Answer these about the forum thread on synchronizing directories with os.walk():
(a) What does the poster currently use to traverse directories?
(b) What worry about that approach does the poster state?
(c) On what date was the first post made?

### Provided passage:
──────

473,411 Members | 1,937 Online
Bytes | Software Development & Data Engineering Community
Post Job

Home Posts Topics Members FAQ

Join Bytes to post your question to a community of 473,411 software developers and data experts.

synching with os.walk()

Hi all

os.walk() is a nice generator for performing actions on all files in a
directory and subdirectories. However, how can one use os.walk() for walking
through two hierarchies at once? I want to synchronise two directories (just
backup for now), but cannot see how I can traverse a second one. I do this
now with os.listdir() recursively, which works fine, but I am afraid that
recursion can become inefficient for large hierarchies.

thanks for your help
André
Nov 24 '06 #1
8 2264
os.walk() is a nice generator for performing actions on all files in a
directory and subdirectories. However, how can one use os.walk() for walking
through two hierarchies at once? I want to synchronise two directories (just
backup for now), but cannot see how I can traverse a second one. I do this
now with os.listdir() recursively, which works fine, but I am afraid that
recursion can become inefficient for large hierarchies.

──────

### Stored rows:
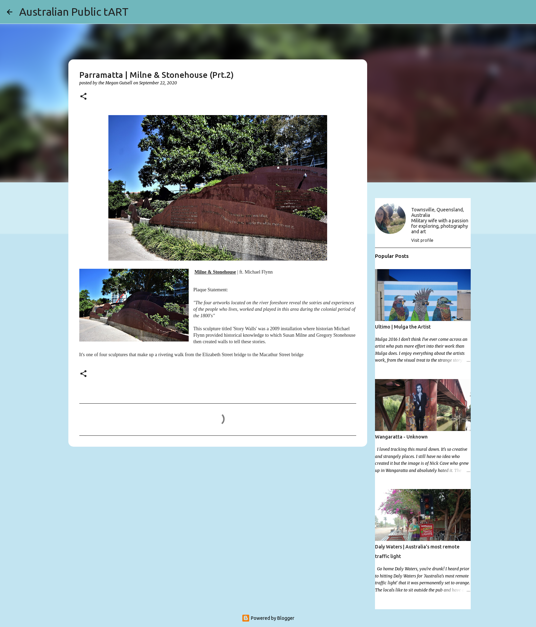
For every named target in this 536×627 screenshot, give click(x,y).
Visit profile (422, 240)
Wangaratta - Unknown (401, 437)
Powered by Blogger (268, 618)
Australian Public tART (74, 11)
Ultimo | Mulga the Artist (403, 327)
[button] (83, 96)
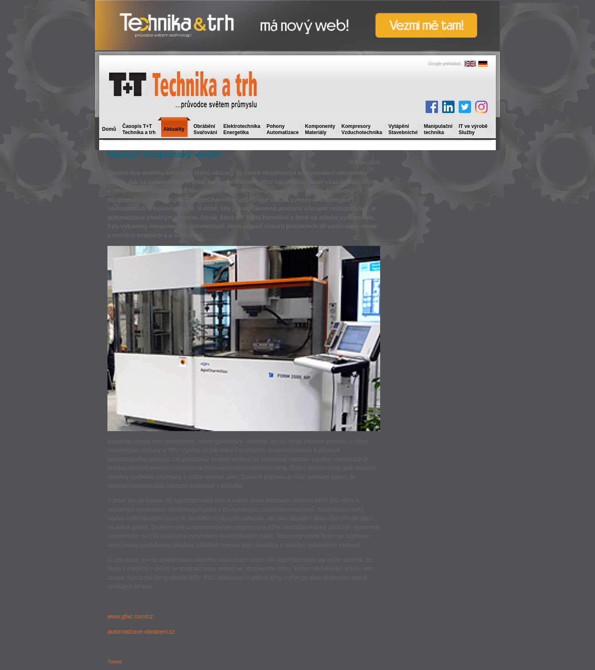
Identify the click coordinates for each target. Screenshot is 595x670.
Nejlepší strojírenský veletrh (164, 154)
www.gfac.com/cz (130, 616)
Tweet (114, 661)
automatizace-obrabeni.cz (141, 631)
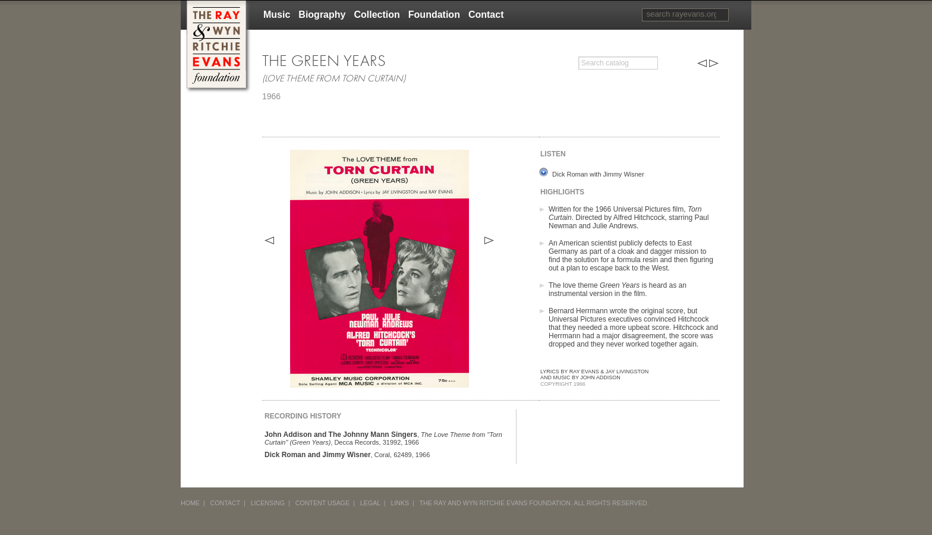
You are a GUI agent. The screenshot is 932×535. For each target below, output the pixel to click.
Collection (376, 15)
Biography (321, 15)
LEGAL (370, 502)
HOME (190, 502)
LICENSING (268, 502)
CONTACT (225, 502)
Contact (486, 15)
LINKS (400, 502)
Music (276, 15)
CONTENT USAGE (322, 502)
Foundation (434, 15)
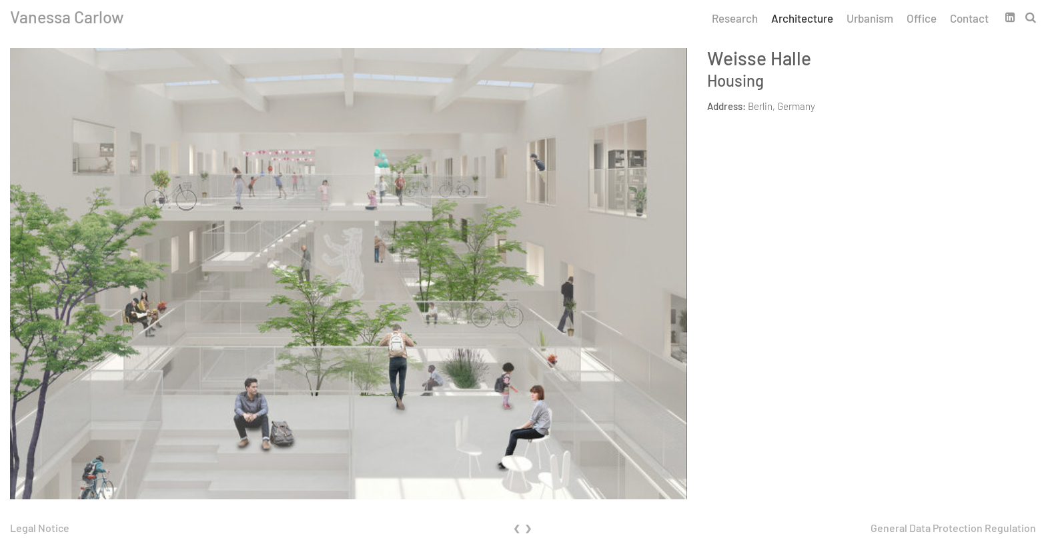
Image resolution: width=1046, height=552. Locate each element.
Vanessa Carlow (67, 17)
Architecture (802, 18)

──────

### Solved problem:
(a) os.listdir(), called recursively.
(b) That recursion can become inefficient for large hierarchies.
(c) Nov 24 '06.